__PROBLEM DESCRIPTION__: Reproduce every one of the rows below word for word, and leave the pictures out.
#### EXTRACTED INFORMATION
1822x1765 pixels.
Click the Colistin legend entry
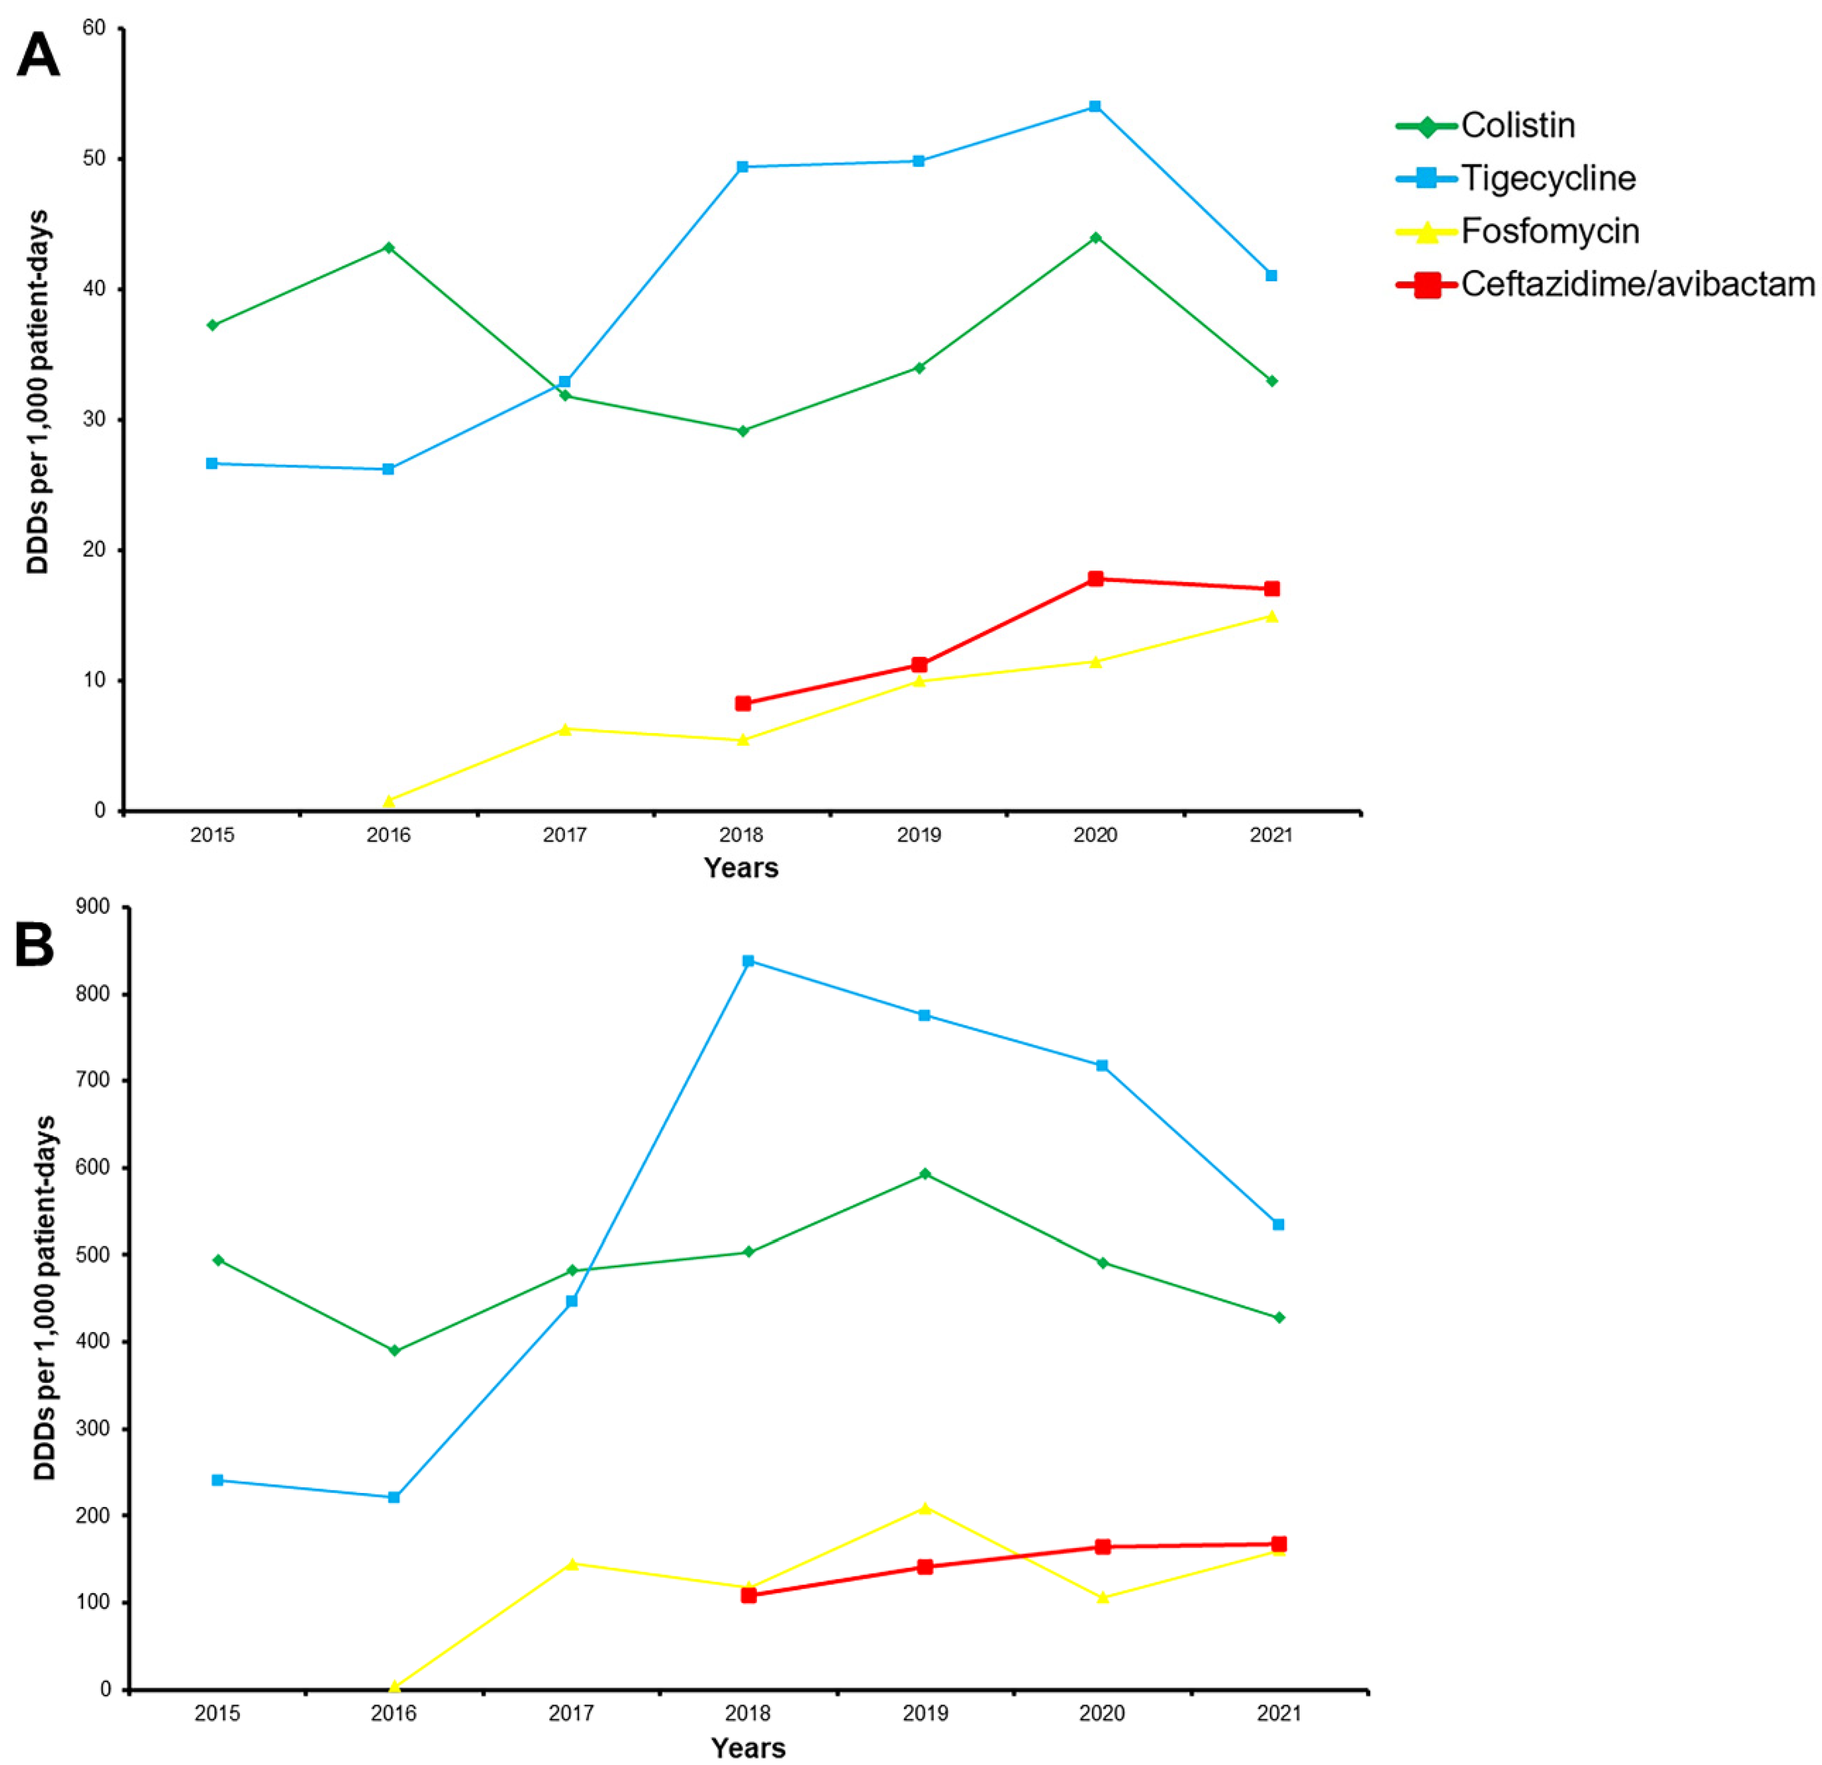[1517, 126]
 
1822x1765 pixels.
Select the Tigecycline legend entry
[1548, 179]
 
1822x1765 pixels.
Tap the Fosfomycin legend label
[1549, 232]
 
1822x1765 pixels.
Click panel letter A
[38, 56]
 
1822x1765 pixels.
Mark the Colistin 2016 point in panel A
[388, 247]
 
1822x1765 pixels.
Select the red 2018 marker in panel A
[743, 703]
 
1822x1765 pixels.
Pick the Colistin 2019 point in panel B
[925, 1174]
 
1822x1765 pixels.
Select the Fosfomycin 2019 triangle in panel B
[925, 1508]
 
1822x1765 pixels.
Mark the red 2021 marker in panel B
[1278, 1544]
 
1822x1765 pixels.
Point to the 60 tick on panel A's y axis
[94, 29]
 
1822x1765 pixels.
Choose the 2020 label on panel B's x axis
[1102, 1712]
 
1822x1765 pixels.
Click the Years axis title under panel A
[741, 868]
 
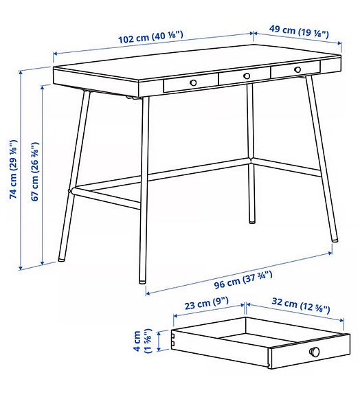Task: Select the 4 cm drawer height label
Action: [146, 341]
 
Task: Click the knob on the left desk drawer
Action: [193, 82]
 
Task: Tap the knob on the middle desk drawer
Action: [246, 76]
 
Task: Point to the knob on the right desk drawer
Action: [297, 69]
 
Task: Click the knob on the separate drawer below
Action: [315, 352]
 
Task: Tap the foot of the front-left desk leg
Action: [62, 260]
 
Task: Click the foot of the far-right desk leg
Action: [335, 238]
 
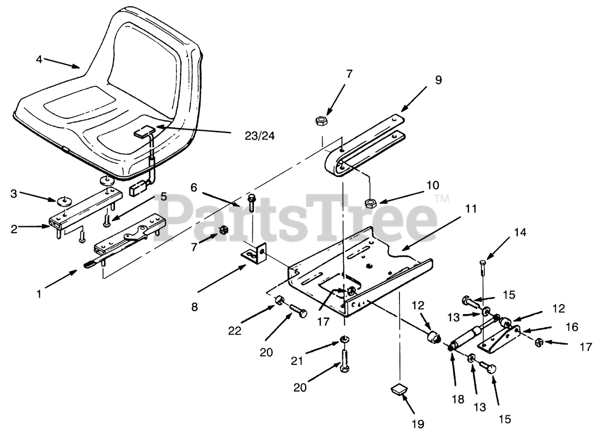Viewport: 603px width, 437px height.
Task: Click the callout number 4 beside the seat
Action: pyautogui.click(x=39, y=59)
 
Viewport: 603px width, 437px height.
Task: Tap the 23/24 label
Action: pyautogui.click(x=259, y=136)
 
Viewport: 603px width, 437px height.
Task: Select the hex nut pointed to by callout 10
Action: pyautogui.click(x=370, y=203)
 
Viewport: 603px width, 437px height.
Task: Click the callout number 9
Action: pyautogui.click(x=438, y=80)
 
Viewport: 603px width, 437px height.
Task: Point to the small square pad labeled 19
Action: pyautogui.click(x=399, y=390)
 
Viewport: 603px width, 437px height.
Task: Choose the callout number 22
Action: pyautogui.click(x=235, y=331)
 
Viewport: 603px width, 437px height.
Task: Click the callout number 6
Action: pyautogui.click(x=194, y=187)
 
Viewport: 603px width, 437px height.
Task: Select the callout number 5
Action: pyautogui.click(x=163, y=196)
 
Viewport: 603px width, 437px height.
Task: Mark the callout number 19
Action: pyautogui.click(x=417, y=424)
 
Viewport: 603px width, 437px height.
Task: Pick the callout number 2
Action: pyautogui.click(x=14, y=229)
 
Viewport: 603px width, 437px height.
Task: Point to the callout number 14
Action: pyautogui.click(x=520, y=232)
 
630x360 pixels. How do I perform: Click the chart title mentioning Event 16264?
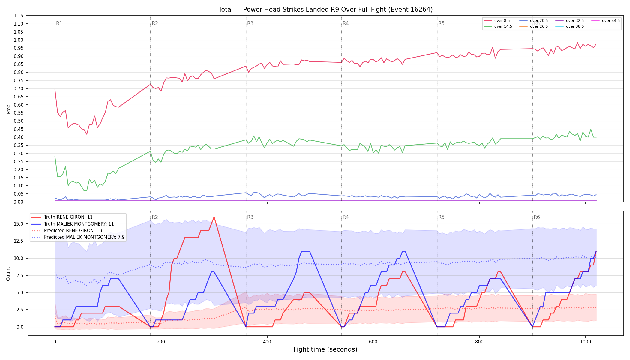326,10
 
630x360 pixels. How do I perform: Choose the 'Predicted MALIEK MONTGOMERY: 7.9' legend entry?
78,237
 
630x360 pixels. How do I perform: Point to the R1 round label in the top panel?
59,23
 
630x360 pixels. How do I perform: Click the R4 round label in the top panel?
346,23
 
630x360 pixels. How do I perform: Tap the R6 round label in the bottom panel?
537,217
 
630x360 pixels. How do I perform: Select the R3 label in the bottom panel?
250,217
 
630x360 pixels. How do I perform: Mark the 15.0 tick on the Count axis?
18,224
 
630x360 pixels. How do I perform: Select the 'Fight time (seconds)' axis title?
326,350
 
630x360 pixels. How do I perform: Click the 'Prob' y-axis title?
9,109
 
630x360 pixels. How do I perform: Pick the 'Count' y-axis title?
8,274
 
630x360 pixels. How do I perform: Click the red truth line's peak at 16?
214,217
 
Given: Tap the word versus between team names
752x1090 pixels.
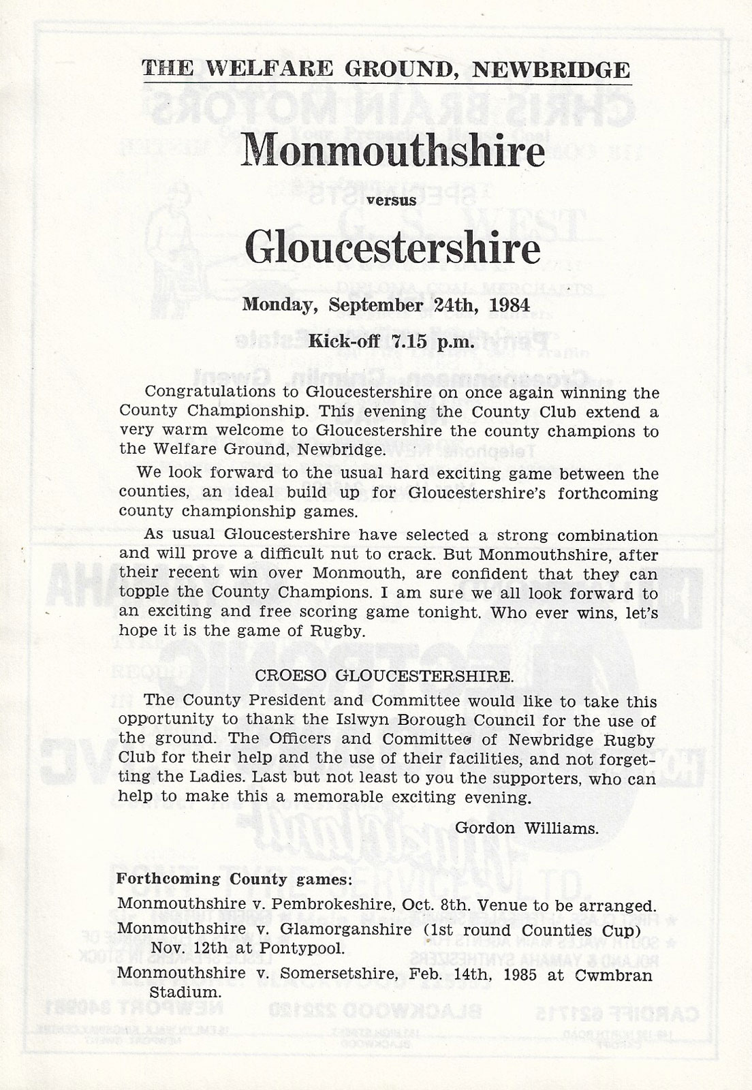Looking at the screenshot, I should tap(392, 200).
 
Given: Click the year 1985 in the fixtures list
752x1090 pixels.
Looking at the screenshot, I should tap(514, 974).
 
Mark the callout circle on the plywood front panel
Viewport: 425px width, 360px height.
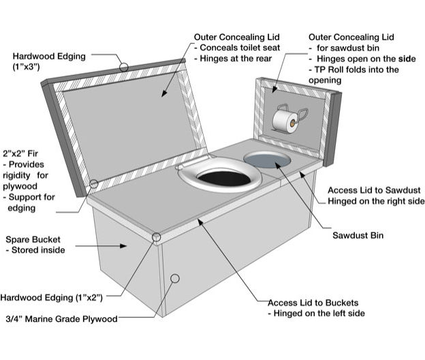tap(175, 278)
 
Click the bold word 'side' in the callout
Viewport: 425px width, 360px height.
tap(407, 59)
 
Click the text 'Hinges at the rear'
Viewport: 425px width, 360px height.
tap(233, 59)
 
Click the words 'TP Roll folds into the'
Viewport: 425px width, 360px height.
tap(357, 70)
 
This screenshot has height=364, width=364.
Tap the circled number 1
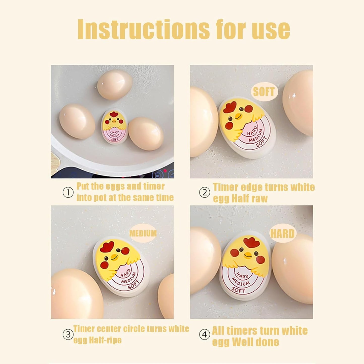click(x=68, y=193)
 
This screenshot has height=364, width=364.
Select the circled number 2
click(x=204, y=193)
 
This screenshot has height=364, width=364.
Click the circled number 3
click(x=68, y=335)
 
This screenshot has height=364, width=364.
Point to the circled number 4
click(x=204, y=335)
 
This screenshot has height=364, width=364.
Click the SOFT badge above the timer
click(x=263, y=92)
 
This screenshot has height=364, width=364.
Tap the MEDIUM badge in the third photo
click(x=143, y=233)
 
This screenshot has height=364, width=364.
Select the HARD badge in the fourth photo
click(x=282, y=234)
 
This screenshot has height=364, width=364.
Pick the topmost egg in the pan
click(x=115, y=85)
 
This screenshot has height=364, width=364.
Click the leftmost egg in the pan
########
__RIGHT ANSWER__:
1822x1765 pixels.
Click the Colistin legend entry
[1517, 126]
 
1822x1765 pixels.
Select the Tigecycline legend entry
[1548, 179]
 
1822x1765 pixels.
Tap the Fosfomycin legend label
[1549, 232]
 
1822x1765 pixels.
Click panel letter A
[38, 56]
 
1822x1765 pixels.
Mark the Colistin 2016 point in panel A
[388, 247]
 
1822x1765 pixels.
Select the red 2018 marker in panel A
[743, 703]
 
1822x1765 pixels.
Pick the Colistin 2019 point in panel B
[925, 1174]
 
1822x1765 pixels.
Select the Fosfomycin 2019 triangle in panel B
[925, 1508]
 
1822x1765 pixels.
Mark the red 2021 marker in panel B
[1278, 1544]
 
1822x1765 pixels.
Point to the 60 tick on panel A's y axis
[94, 29]
 
1822x1765 pixels.
Choose the 2020 label on panel B's x axis
[1102, 1712]
 
1822x1765 pixels.
Click the Years axis title under panel A
[741, 868]
 
Task: Select the 4 cm drawer height label
Action: [146, 341]
 
Task: Click the knob on the left desk drawer
Action: [193, 82]
 
Task: Tap the knob on the middle desk drawer
Action: [246, 76]
 
Task: Point to the knob on the right desk drawer
Action: [297, 69]
 
Task: Click the knob on the separate drawer below
Action: [315, 352]
 
Task: Tap the foot of the front-left desk leg
Action: [62, 260]
 
Task: Click the foot of the far-right desk leg
Action: [335, 238]
 
Viewport: 603px width, 437px height.
Task: Click the callout number 4 beside the seat
Action: pyautogui.click(x=39, y=59)
 
Viewport: 603px width, 437px height.
Task: Tap the 23/24 label
Action: pyautogui.click(x=259, y=136)
 
Viewport: 603px width, 437px height.
Task: Select the hex nut pointed to by callout 10
Action: pyautogui.click(x=370, y=203)
 
Viewport: 603px width, 437px height.
Task: Click the callout number 9
Action: pyautogui.click(x=438, y=80)
 
Viewport: 603px width, 437px height.
Task: Point to the small square pad labeled 19
Action: pyautogui.click(x=399, y=390)
 
Viewport: 603px width, 437px height.
Task: Choose the callout number 22
Action: pyautogui.click(x=235, y=331)
 
Viewport: 603px width, 437px height.
Task: Click the callout number 6
Action: pyautogui.click(x=194, y=187)
 
Viewport: 603px width, 437px height.
Task: Select the callout number 5
Action: pyautogui.click(x=163, y=196)
 
Viewport: 603px width, 437px height.
Task: Mark the callout number 19
Action: pyautogui.click(x=417, y=424)
 
Viewport: 603px width, 437px height.
Task: Pick the callout number 2
Action: pyautogui.click(x=14, y=229)
 
Viewport: 603px width, 437px height.
Task: Point to the callout number 14
Action: pyautogui.click(x=520, y=232)
 
630x360 pixels. How do I perform: Click the chart title mentioning Event 16264?
326,10
 
630x360 pixels. How do I perform: Choose the 'Predicted MALIEK MONTGOMERY: 7.9' legend entry?
78,237
 
630x360 pixels. How do I perform: Point to the R1 round label in the top panel?
59,23
 
630x360 pixels. How do I perform: Click the R4 round label in the top panel?
346,23
 
630x360 pixels. How do I perform: Tap the R6 round label in the bottom panel?
537,217
 
630x360 pixels. How do I perform: Select the R3 label in the bottom panel?
250,217
 
630x360 pixels. How do I perform: Mark the 15.0 tick on the Count axis?
18,224
 
630x360 pixels. How do I perform: Select the 'Fight time (seconds)' axis title?
326,350
 
630x360 pixels. How do I perform: Click the 'Prob' y-axis title?
9,109
 
630x360 pixels. How do I perform: Pick the 'Count' y-axis title?
8,274
 
630x360 pixels. How do I perform: Click the red truth line's peak at 16?
214,217
 
Given: Tap the word versus between team names
752x1090 pixels.
Looking at the screenshot, I should tap(392, 200).
 
Given: Click the year 1985 in the fixtures list
752x1090 pixels.
Looking at the screenshot, I should tap(514, 974).
 
Mark the callout circle on the plywood front panel
Viewport: 425px width, 360px height.
tap(175, 278)
 
Click the bold word 'side' in the callout
Viewport: 425px width, 360px height.
tap(407, 59)
 
Click the text 'Hinges at the rear'
Viewport: 425px width, 360px height.
tap(233, 59)
 
Click the words 'TP Roll folds into the'
Viewport: 425px width, 360px height.
tap(357, 70)
 
This screenshot has height=364, width=364.
Tap the circled number 1
click(x=68, y=193)
 
This screenshot has height=364, width=364.
Select the circled number 2
click(x=204, y=193)
 
This screenshot has height=364, width=364.
Click the circled number 3
click(x=68, y=335)
 
This screenshot has height=364, width=364.
Point to the circled number 4
click(x=204, y=335)
 
This screenshot has height=364, width=364.
Click the SOFT badge above the timer
click(x=263, y=92)
 
This screenshot has height=364, width=364.
Tap the MEDIUM badge in the third photo
click(x=143, y=233)
 
This screenshot has height=364, width=364.
Select the HARD badge in the fourth photo
click(x=282, y=234)
 
This screenshot has height=364, width=364.
Pick the topmost egg in the pan
click(x=115, y=85)
 
This screenshot has height=364, width=364.
Click the leftmost egg in the pan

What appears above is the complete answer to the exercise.